Apgar Scores, Cord Blood Gases, and 6 Other Records That Birth Injury Attorneys Request First

nurse and baby

The Records Tell the Story the Delivery Room Didn’t

After a traumatic delivery leaves a baby with cerebral palsy, HIE (hypoxic-ischemic encephalopathy), brachial plexus injury, hypoxia birth injury, or another serious condition, parents often spend weeks or months trying to piece together what happened during those critical minutes. The hospital may offer vague reassurances or clinical jargon, leaving patients without answers. The medical records, all of them, not just the discharge summary, are where the truth lives. Here are the eight categories of documentation that experienced Texas birth injury attorneys prioritize when evaluating a potential case.
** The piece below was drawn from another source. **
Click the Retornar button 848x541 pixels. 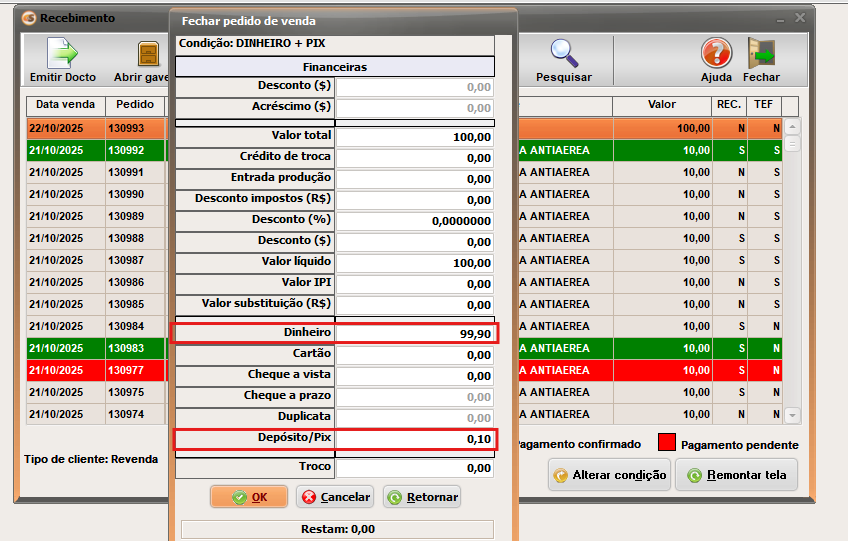421,497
1. Apgar Scores: Meaningful, But Not the Whole Story

Apgar scores are assigned at 1 and 5 minutes after birth and rate the newborn on five criteria: Appearance (skin color), Pulse, Grimace (reflex irritability), Activity (muscle tone), and Respiration. A score of 7-10 is normal; 4-6 indicates moderate concern; 0-3 reflects a critical condition requiring immediate resuscitation. Low Apgar scores can support a birth injury claim, but a normal Apgar score does not rule one out. Some injuries manifest after birth, and some physicians subjectively adjust scores. Apgar scores are a starting point, not a verdict.

2. Cord Blood Gas Analysis: The Most Direct Evidence of Oxygen Deprivation

Umbilical cord blood gas values, particularly the arterial pH, base deficit, and lactate level, offer the most objective measurement of whether a baby experienced significant acidemia at the time of birth. A pH below 7.0 or a base deficit greater than 12 mmol/L is associated with severe acidemia that can cause HIE and permanent neurological injury. When cord blood gas values align with an abnormal fetal monitoring strip and a late or difficult delivery, they become highly significant evidence. Many hospitals collect cord blood but do not always run the gases; that omission itself may be relevant.

3. Electronic Fetal Monitoring (EFM) Strips: The Real-Time Record

As discussed in our dedicated EFM article, the fetal monitoring strip is often the backbone of a birth injury case. It provides a continuous, time-stamped record of the baby’s heart rate patterns during labor. Experts analyze the strip alongside nursing notes and physician orders to determine whether warning signs were recognized promptly and whether the response was adequate. Obtaining the actual printed strip, not just an electronic summary, is important because formatting details and annotations matter.

4. Neonatal Resuscitation Records: What Happened in the First Minutes

The neonatal resuscitation record documents exactly what interventions were performed after birth, in what sequence, and when. Was positive pressure ventilation required? Were chest compressions performed? Was epinephrine administered? Was the baby intubated? A detailed resuscitation record showing extensive interventions, combined with cord blood gas values and an abnormal fetal strip, tells a powerful story about the severity of the birth emergency. Conversely, a vague or suspiciously brief resuscitation record may indicate that the documentation was reconstructed after the fact.

5. MRI and Neuroimaging: Mapping the Injury

MRI of the neonatal brain, typically performed within the first week of life using diffusion-weighted imaging (DWI), can identify the pattern and timing of brain injury with significant precision. A watershed injury pattern suggests hypoperfusion from prolonged, partial asphyxia. A deep gray matter injury pattern may indicate a more acute, severe hypoxic event. The pattern of injury on MRI, combined with the timing and the clinical records, helps experts establish whether the injury occurred during labor and delivery or at some other time.

6-8. NICU Records, Maternal Prenatal Records, and Delivery Notes

NICU records document the newborn’s postnatal course, including seizure activity, therapeutic hypothermia (cooling protocol), serial neurological assessments, and response to treatment. These records can help establish the severity and likely timing of the injury. Maternal prenatal records reveal whether risk factors such as gestational diabetes, Group B Streptococcus, preeclampsia, or macrosomia (large estimated fetal weight) were documented and how the obstetric team planned for them. The delivery note, which, in some cases, is brief or dictated hours after the event, describes the provider’s account of the delivery. Comparing that account to the real-time nursing notes and EFM strip often reveals important discrepancies.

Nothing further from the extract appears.